Which lines of the data below contain the string "with"? List each of those lines in full, treating uppercase and lowercase as different.

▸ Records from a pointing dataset
━━━━━━━━━━━━━━━━━━━━━━━━━━━━━━
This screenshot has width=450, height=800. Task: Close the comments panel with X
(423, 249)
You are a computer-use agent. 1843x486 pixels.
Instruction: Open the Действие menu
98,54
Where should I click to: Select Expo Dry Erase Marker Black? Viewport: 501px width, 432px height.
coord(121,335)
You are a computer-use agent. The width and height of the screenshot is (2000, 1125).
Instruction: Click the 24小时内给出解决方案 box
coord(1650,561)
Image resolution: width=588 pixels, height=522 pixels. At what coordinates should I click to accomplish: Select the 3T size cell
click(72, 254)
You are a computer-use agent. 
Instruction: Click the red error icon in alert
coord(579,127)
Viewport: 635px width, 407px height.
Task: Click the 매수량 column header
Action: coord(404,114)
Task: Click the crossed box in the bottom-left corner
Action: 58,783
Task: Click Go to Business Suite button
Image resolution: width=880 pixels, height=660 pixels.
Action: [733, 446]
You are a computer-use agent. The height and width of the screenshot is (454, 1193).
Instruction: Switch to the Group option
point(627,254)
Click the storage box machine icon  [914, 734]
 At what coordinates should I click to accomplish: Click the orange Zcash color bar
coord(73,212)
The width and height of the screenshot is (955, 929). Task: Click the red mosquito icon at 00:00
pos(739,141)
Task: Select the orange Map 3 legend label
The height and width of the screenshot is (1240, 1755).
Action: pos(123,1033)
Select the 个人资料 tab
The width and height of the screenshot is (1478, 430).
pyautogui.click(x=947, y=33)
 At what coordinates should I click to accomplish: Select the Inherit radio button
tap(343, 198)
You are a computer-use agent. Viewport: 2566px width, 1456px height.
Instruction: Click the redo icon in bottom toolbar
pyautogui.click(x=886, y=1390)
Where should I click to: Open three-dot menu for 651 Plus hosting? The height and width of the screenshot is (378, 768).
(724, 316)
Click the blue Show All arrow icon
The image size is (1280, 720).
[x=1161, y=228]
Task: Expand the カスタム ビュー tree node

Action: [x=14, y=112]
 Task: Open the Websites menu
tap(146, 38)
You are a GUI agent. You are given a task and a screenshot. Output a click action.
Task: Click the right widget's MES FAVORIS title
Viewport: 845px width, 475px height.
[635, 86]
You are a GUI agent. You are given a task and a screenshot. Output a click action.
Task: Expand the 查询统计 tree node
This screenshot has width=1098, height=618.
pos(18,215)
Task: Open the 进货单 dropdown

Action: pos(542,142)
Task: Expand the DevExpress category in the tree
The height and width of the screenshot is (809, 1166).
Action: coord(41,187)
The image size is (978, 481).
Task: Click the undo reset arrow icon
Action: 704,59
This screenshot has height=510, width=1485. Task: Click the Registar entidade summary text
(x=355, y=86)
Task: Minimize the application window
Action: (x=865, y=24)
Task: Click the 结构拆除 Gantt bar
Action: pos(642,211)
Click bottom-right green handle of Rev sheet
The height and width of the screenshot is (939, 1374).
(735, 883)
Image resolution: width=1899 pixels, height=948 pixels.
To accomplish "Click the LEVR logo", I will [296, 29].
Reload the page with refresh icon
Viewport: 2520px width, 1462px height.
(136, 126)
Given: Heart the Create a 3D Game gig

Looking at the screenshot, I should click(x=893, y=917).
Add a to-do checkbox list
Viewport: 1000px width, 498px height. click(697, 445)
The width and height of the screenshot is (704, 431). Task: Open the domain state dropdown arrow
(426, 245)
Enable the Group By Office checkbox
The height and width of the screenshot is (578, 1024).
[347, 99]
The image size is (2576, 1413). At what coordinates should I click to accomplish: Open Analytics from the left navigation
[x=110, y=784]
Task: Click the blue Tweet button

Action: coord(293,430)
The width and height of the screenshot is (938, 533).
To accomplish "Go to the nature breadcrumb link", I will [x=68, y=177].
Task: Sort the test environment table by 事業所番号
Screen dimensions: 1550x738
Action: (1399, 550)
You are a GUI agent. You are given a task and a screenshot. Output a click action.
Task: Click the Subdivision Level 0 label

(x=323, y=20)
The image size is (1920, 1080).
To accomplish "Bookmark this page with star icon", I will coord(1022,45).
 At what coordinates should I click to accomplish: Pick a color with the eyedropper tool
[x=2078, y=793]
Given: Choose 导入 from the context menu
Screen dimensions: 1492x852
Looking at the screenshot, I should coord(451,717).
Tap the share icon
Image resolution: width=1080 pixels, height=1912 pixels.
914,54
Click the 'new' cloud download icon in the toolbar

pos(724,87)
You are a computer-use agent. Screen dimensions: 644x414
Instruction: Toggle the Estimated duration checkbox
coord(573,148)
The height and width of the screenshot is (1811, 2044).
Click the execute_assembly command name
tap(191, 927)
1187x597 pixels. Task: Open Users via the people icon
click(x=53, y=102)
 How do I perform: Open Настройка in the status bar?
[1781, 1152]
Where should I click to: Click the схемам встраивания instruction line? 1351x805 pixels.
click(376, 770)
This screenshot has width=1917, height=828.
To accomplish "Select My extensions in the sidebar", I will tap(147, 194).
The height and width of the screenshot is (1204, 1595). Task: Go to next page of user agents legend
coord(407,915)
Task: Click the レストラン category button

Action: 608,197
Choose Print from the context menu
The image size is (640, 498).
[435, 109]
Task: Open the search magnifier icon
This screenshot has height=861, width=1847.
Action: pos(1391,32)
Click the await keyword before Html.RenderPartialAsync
━━━━━━━━━━━━━━━━━━━━━━━━━━━━━━
▸ Correct output
This screenshot has width=450, height=800. Task: Close the comments panel with X
Reload the page with refresh icon
To accomplish "Bookmark this page with star icon", I will coord(1022,45).
 At what coordinates should I click to accomplish: Pick a color with the eyedropper tool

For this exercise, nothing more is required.